Personal experience on antibiotic resistance of propionibacteria in Ferrara

Bettoli V. 1, Borghi A. 2, Rossi R. 3, Ferroni M. 2, Rigolin F. 3, Virgili A. 2

1 Dermatology Unit, Department of Specialistic Medicine Arcispedale S. Anna University Hospital, Ferrara, Italy 2 Dermatology Unit Department of Clinical and Experimental Medicine University of Ferrara, Ferrara, Italy 3 Microbiology Unit, Department of Pathology and Oncology Arcispedale S. Anna, Ferrara, Italy


Aim. Antibiotics reducing the number of propionibacteria on the skin represent powerful agents in the treatment of inflammatory acne. The widespread use of both oral and topical antibiotics to treat acne has resulted in the dissemination of propionibacterial-resistant strains. Failure of therapy associated with the selection of antibiotic-resistant propionibacteria is a well recognized concern. The aim of the study is to determine the prevalence of skin colonization by antibiotic-resistant propionibacteria in a large number of acne patients attending our department and to monitor changes over a six-year period (April 2000-October 2005).

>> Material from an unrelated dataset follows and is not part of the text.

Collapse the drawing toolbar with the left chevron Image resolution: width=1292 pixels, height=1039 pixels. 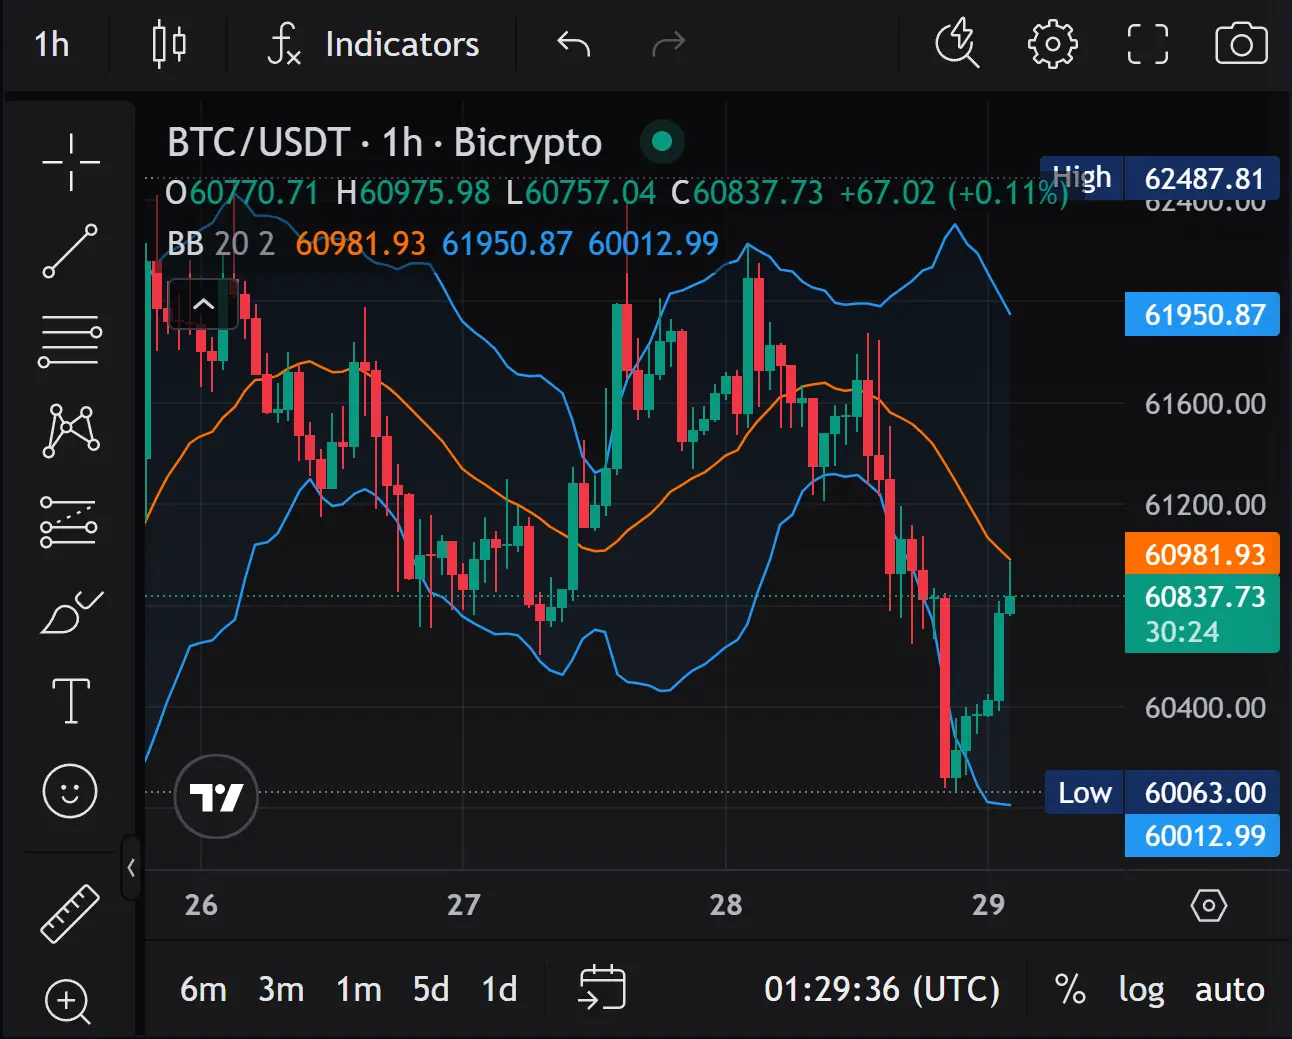click(131, 867)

Methods. From April 2000 we have tested the susceptibility to the most commonly used antiacne antibiotics of the propionibacterial strains carried by the patients with acne, proposed to be treated with antibiotic. Propionibacterial samples were obtained from the skin surface of the face of 1 579 acne patients using a moistened swab. The swabs were used to inoculate agar plates containing selective concentrations of tetracycline, minocycline, erythromycin and clindamycin, as well as antibiotic-free control plates. After 7 days of anaerobic incubation at 37 °C, a semiquantitative method (a scale from 0 to 5+) was applied to estimate the amount of growth in the presence of each antibiotic.

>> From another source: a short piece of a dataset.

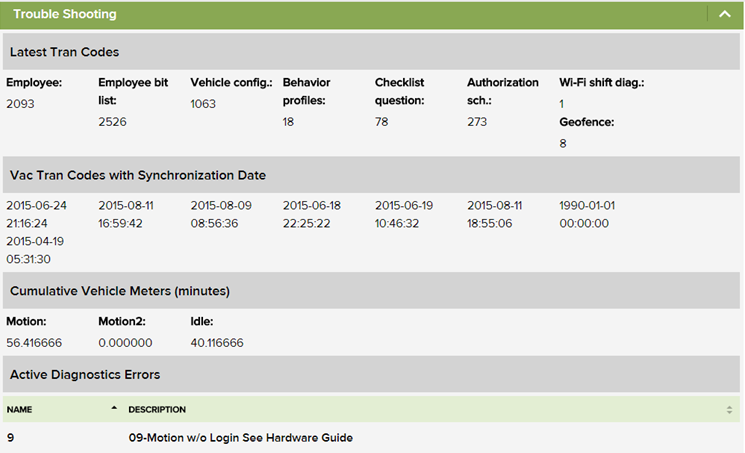Click the 09-Motion w/o Login description
This screenshot has width=745, height=453.
pos(240,438)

Results. Propionibacteria were isolated in 1 508 of 1 579 patients sampled. The prevalence of carriage of isolates resistant to at least one antibiotic was 55.9%. Resistance to erythromycin was the most common in all years ranging from 58.8% in 2000 to 38.5% in 2005 (mean prevalence 47.7%); resistance to clindamycin ranged from 44.1% in 2000 to 32.2% in 2005 (mean 39.2%). Thirty-five percent of the isolated strains were resistant to both erythromycin and clindamycin. Rates of resistance to tetracyclines were very low (1.9% to tetracycline and 0.6% to minocycline). Mild reduction in resistance to erythromycin and clindamycin was noticed over the period of samples collection. The highest rates of resistance were found in older patients and slightly higher rates in males than in females.

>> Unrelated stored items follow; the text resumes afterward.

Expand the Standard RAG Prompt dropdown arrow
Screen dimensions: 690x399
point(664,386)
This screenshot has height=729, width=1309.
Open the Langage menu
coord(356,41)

Conclusion. The available data show a wide distribution of propionibacterial strains resistant to erythromycin and clindamycin in the large number of patients sampled. At present, resistance rates to oral tetracyclines are very low. These findings support the significance of the cultural definition of antibiotic sensitivity of propionibacteria isolated from acne patients. This is considered by us useful for both adequate management of acne and monitoring the phenomenon of bacterial resistance.